By JOHN ROUGHAN
Two months ago, when wholesale electricity prices went through the roof, one man told me precisely what was wrong with the design of the market.
At the time I gave the views of Richard Tweedie no more prominence than others, including Energy Minister Pete Hodgson who was lashing him for suggesting households could see power bills of $500 a month.
Back then the prospect seemed remote. The weather had just turned bitingly cold after a long, dry summer. The hydro lakes were down and Auckland was turning on its heaters. You had to expect a spike in wholesale spot prices. But it would settle down.
If some power retailing companies had gambled on another mild winter and were losing millions at the spot price, well, as Mr Hodgson said, "tough". They could not pass the price on because their competitors had hedged their bets and were still getting power on fixed price contracts.
That was then. Two months on, the spot price is still in the stratosphere and those hedge contracts cannot have much longer to run. There is nothing like a $500 power bill to concentrate the mind.
Richard Tweedie is managing director of Todd Energy, a relatively small player on the generating and retailing sides of the market. The problem was, he said, that the last supplier into the market can set the price. Here is how it works.
The electricity market is a kind of futures market. It has to be. Electricity is not a product that can be stored. Turn on a light and a power station responds.
Just as in a finance market, electricity buyers and sellers sit at computer screens trading through a pool.
The electricity is sold in half-hour blocks ahead of time. A price is set for every half-hour through the day and night from 250 exit points on the national grid.
When power station owners quote their prices for a half-hour block of electricity, the cheapest offer is obviously accepted first. Then the next cheapest and so on, until the market has all it thinks it will need for that half-hour.
But the price paid for all the power to be dispatched in that period is the price of the last offer accepted. That is fair and sensible when there is an abundance of power, as there is in New Zealand most of the time.
But at moments like these, when hydro resources are depleted, the retailing companies need all the power on offer. That means the most reluctant supplier will get whatever price he wants.

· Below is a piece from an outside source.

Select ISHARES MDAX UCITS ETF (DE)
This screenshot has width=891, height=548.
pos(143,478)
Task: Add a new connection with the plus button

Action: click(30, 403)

Not only does he get it, all suppliers get it. There is no need for a conspiracy, a cartel, or oligarchical behaviour to fix the price in these circumstances. One desperate or greedy supplier can do it.
There has been no argument about that. Back in June the Energy Minister readily conceded that the big state-owned hydro generator, Meridian Energy, operator of the Waitaki river system, was in the position of "marginal supplier" to the spot market at that time.

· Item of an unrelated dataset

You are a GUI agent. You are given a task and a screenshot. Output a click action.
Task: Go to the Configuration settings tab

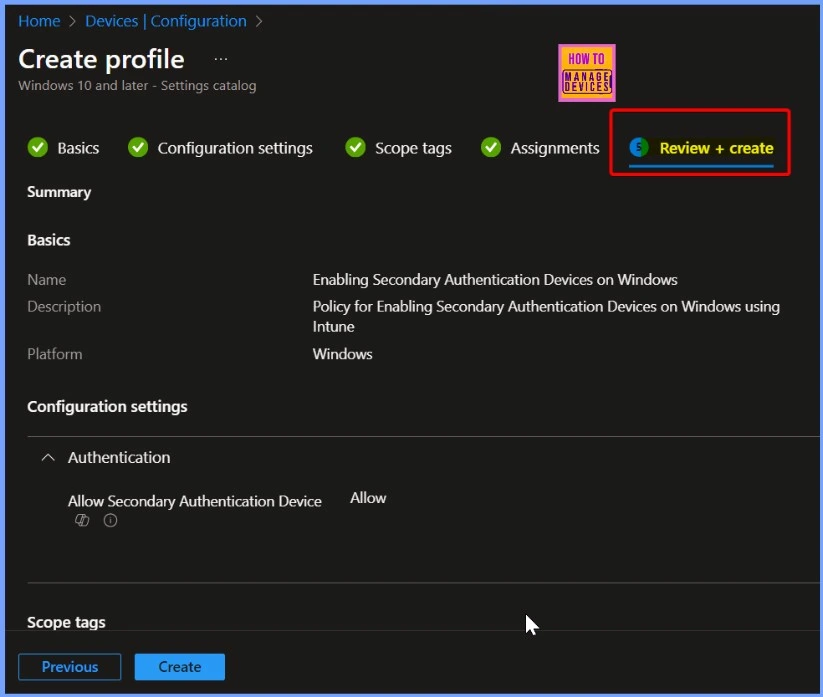pyautogui.click(x=235, y=148)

The only debate was about Meridian's motives for the prices it was setting. Were the prices a genuine reflection of lake levels, and Meridian simply asking the price it needed to maintain its business at much lower output?
Or was it "gaming" - driving the market excessively high to make windfall profits or to capture a greater share of the retail market by driving out retailers it knew to be exposed to the spot price?
The largest of the retailers, Natural Gas Corporation, which had bought TransAlta's business, lost a fortune last month before selling all its Christchurch customers to Meridian.
This week NGC quit the electricity business entirely, selling its North Island customers to another big state-owned generator, Genesis Energy. Genesis operates the thermal stations that were supposed to kick in for us when hydro levels were low.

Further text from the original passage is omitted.